YOUR OBJECTIVE: Reproduce word for word the lines between the one containing "Task: Create a new Markdown File" and the end of the entries below, both inclusive; leave out pictures.

(Saved entries)

● ● ● ●

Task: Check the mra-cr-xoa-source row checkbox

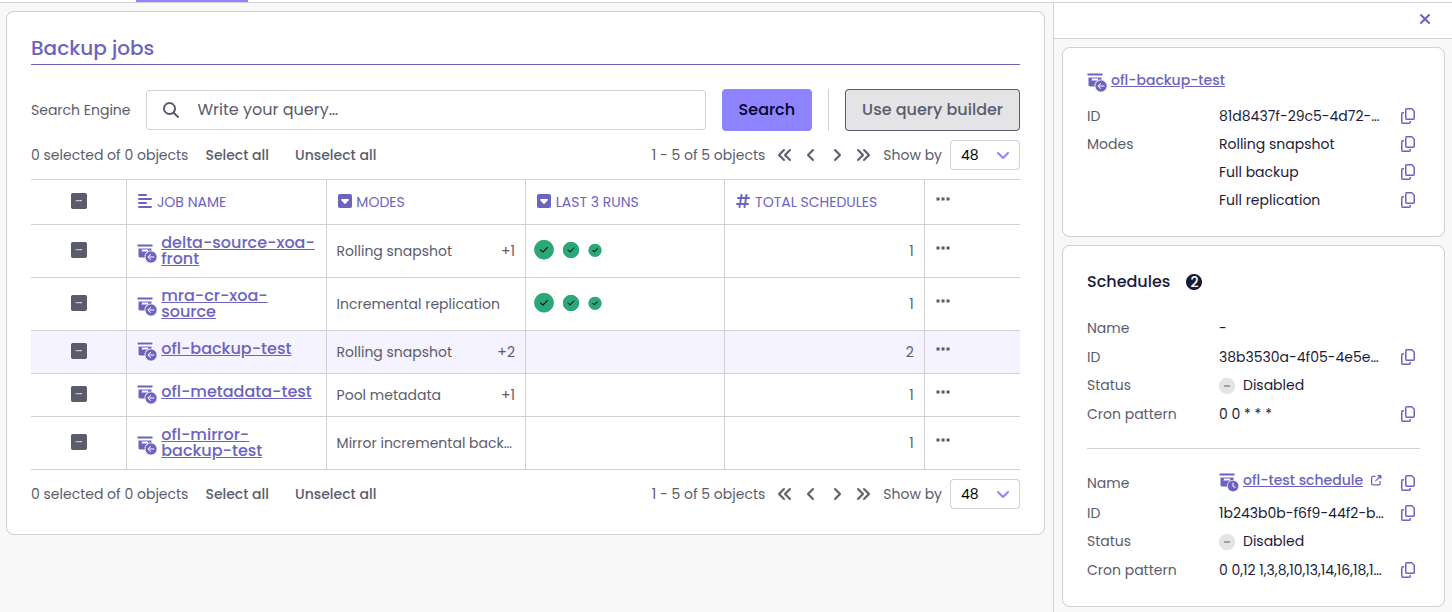Action: (x=79, y=303)
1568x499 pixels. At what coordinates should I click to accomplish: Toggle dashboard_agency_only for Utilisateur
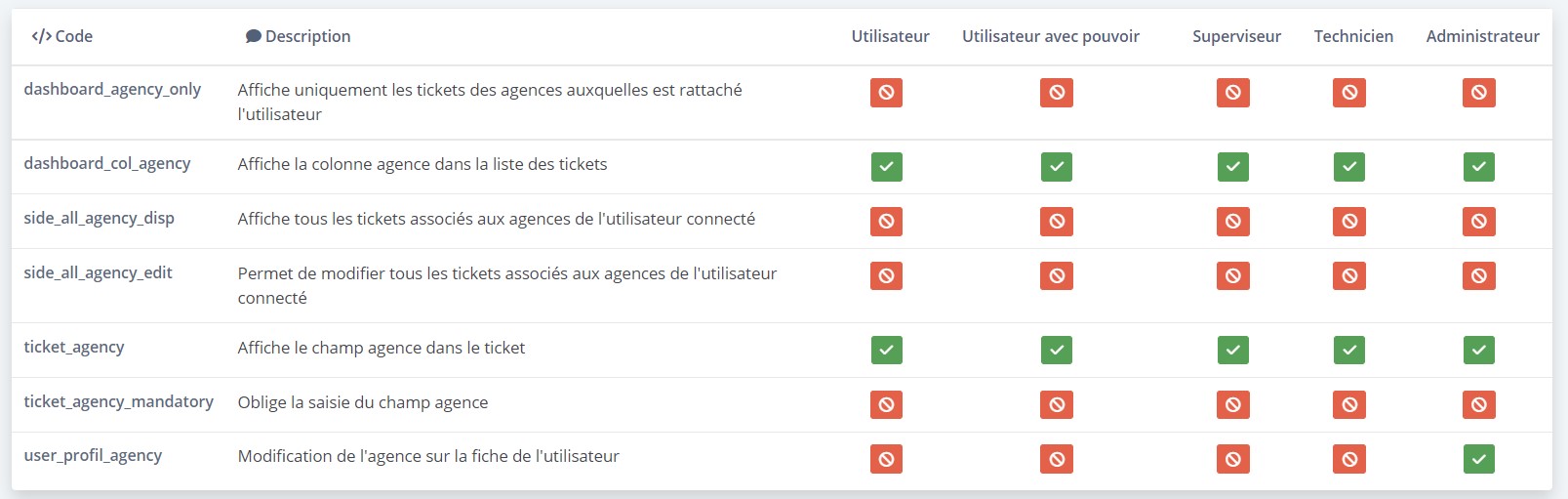886,93
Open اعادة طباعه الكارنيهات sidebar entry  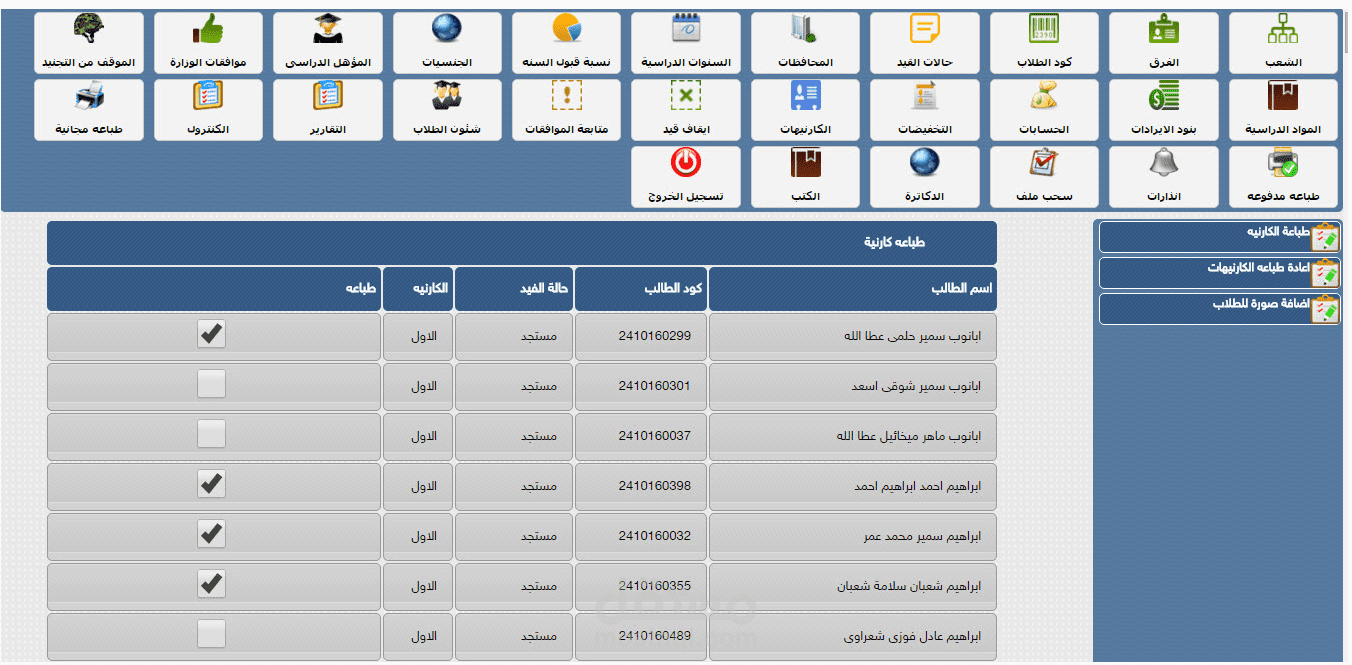pyautogui.click(x=1219, y=272)
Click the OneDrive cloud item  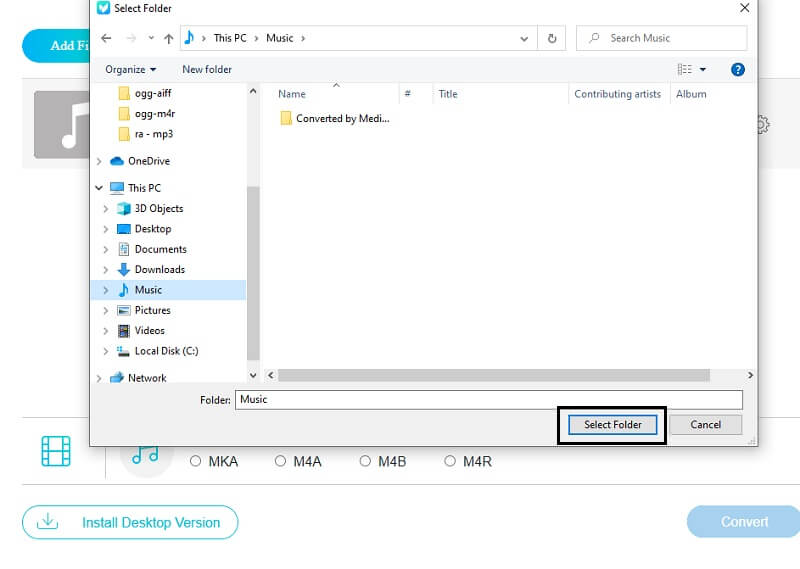click(148, 161)
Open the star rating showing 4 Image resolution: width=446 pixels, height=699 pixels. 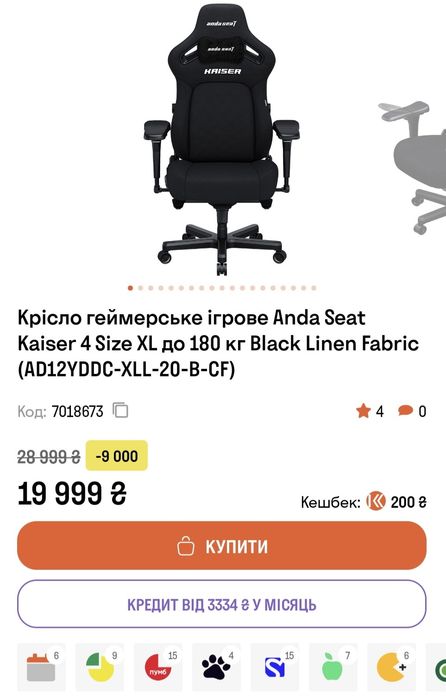(370, 411)
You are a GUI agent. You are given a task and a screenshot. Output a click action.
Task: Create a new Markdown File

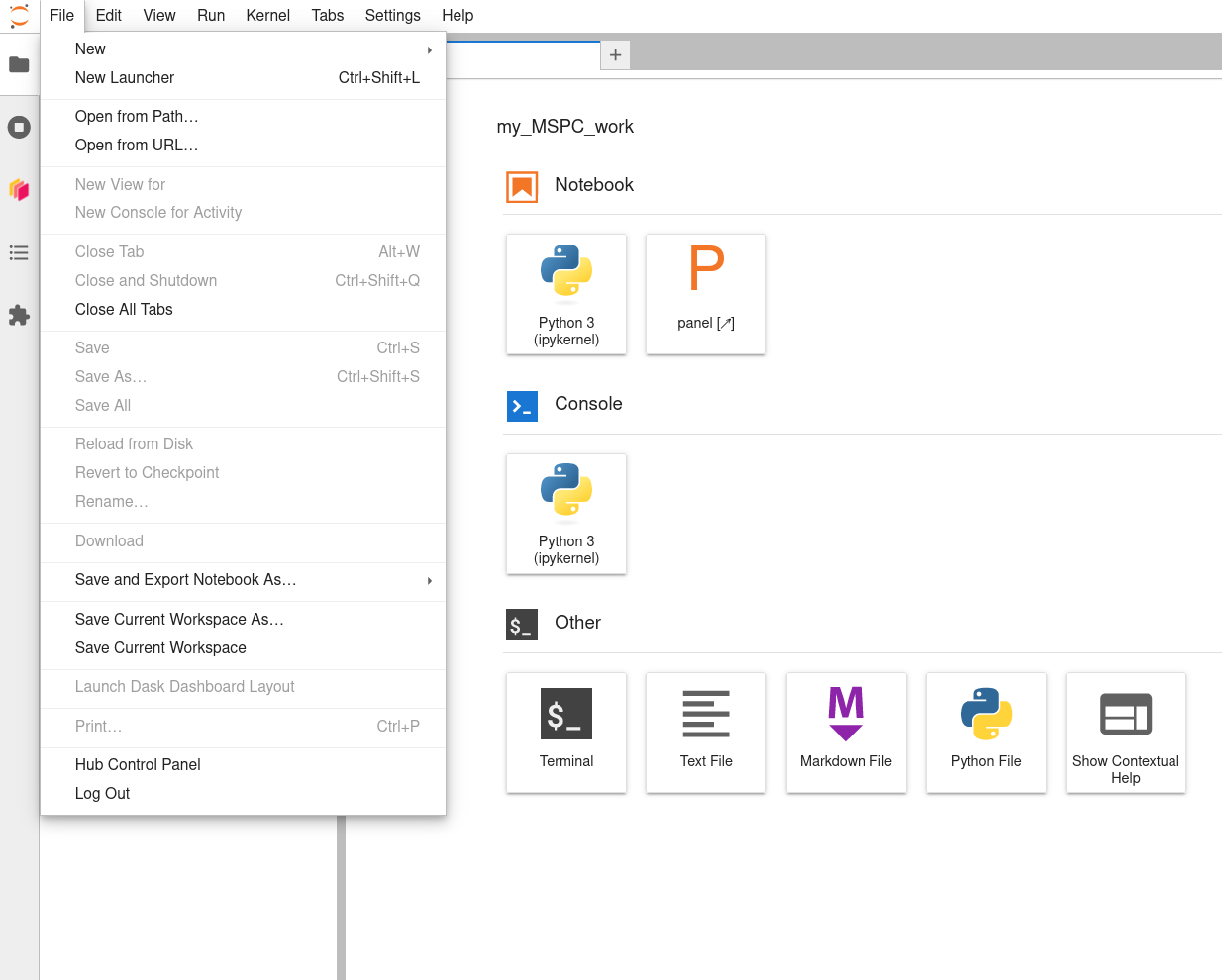point(846,733)
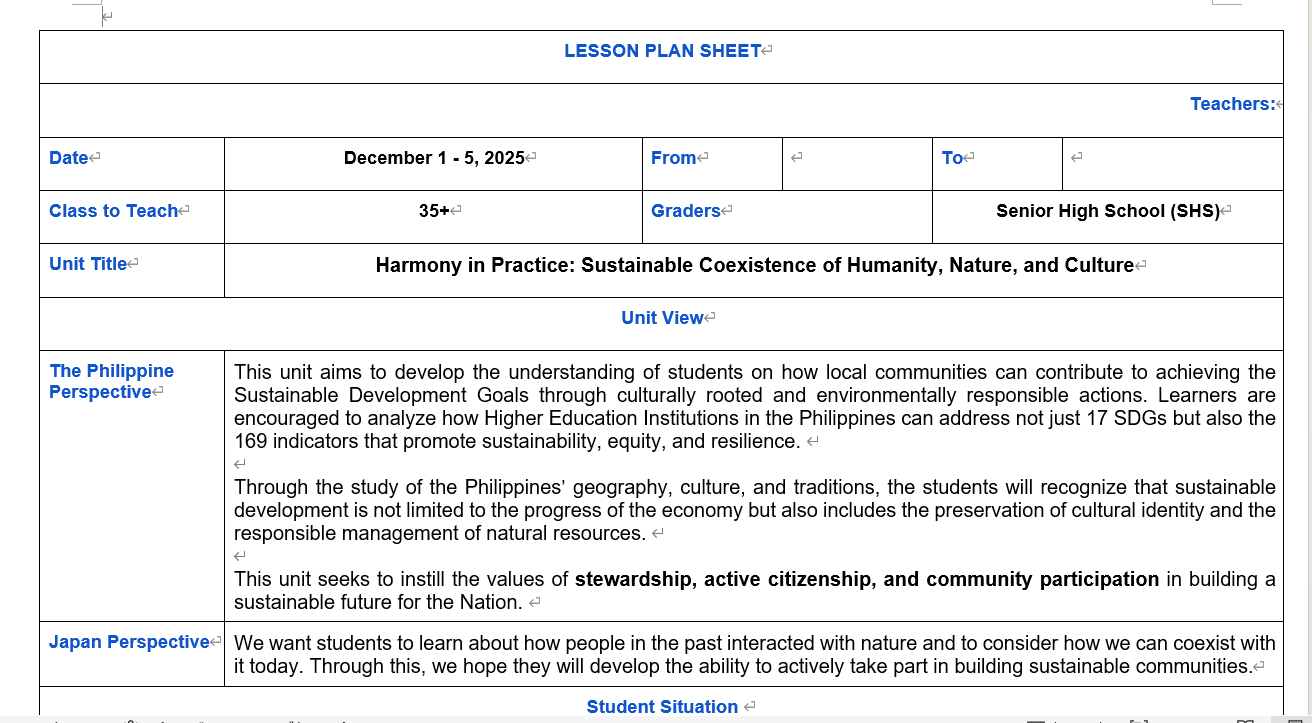This screenshot has width=1312, height=723.
Task: Click the December 1 - 5, 2025 date text
Action: click(x=434, y=158)
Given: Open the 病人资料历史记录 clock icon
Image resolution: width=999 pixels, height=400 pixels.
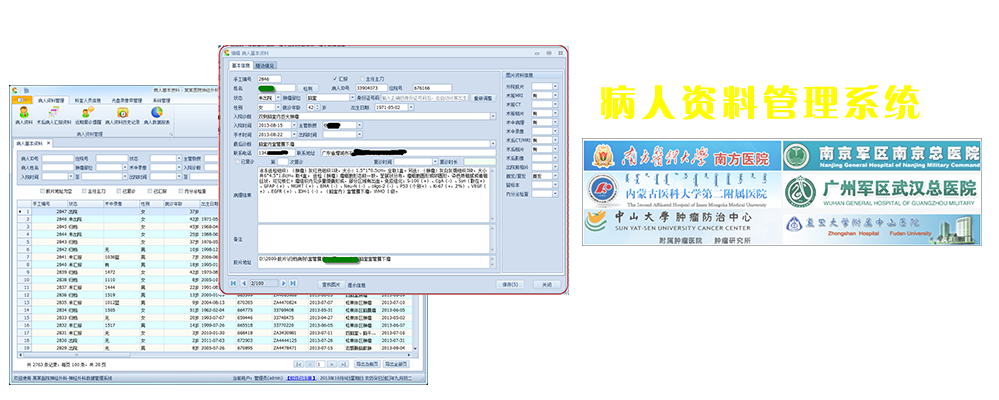Looking at the screenshot, I should (x=124, y=116).
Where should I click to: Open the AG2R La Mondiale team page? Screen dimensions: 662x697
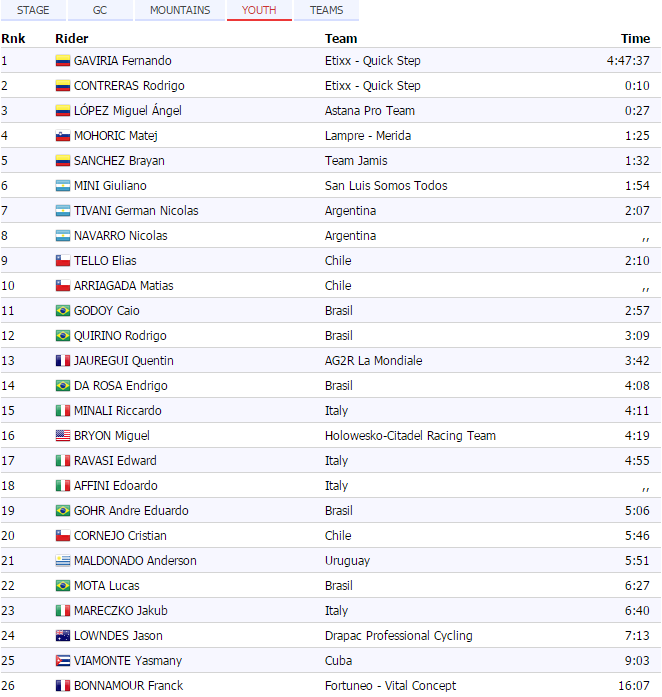[x=373, y=361]

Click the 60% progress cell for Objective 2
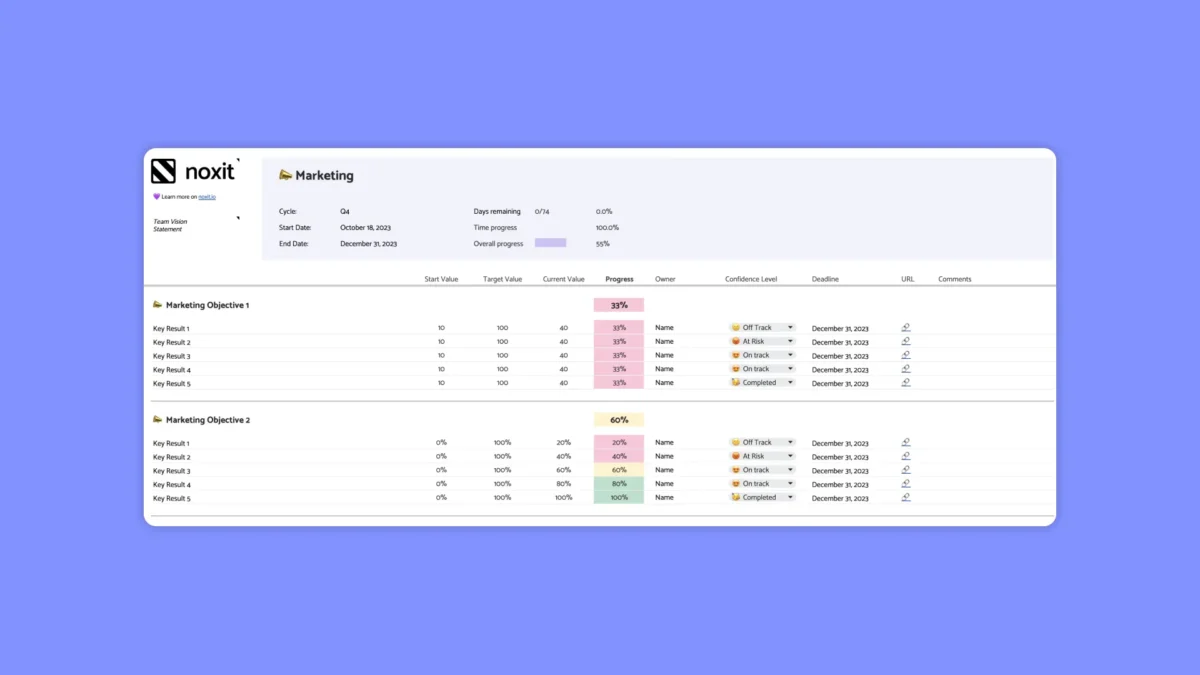click(619, 420)
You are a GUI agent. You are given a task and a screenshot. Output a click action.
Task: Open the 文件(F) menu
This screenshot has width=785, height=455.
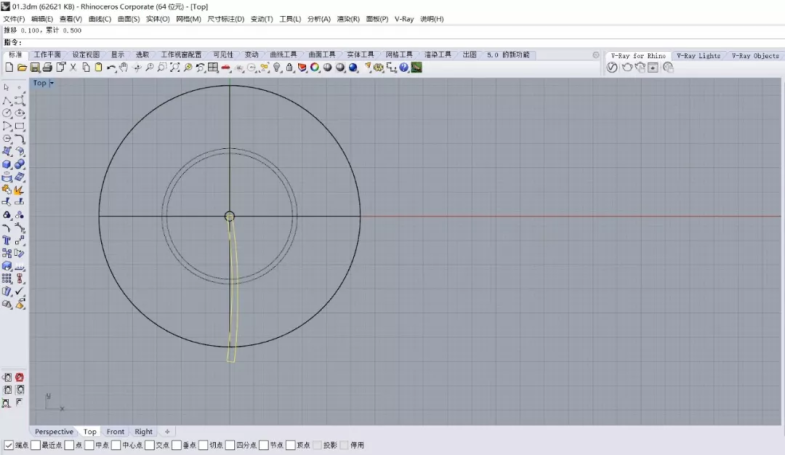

● ● ● ●

TASK OUTPUT:
Task: Create a new Markdown File

point(846,733)
This screenshot has width=1312, height=723.
Task: Click the December 1 - 5, 2025 date text
Action: click(x=434, y=158)
Given: Open the 病人资料历史记录 clock icon
Image resolution: width=999 pixels, height=400 pixels.
Looking at the screenshot, I should (x=124, y=116).
Where should I click to: Open the AG2R La Mondiale team page? Screen dimensions: 662x697
[x=373, y=361]

Click the 60% progress cell for Objective 2
click(619, 420)
You are a GUI agent. You are given a task and a screenshot. Output a click action.
Task: Open the 文件(F) menu
This screenshot has width=785, height=455.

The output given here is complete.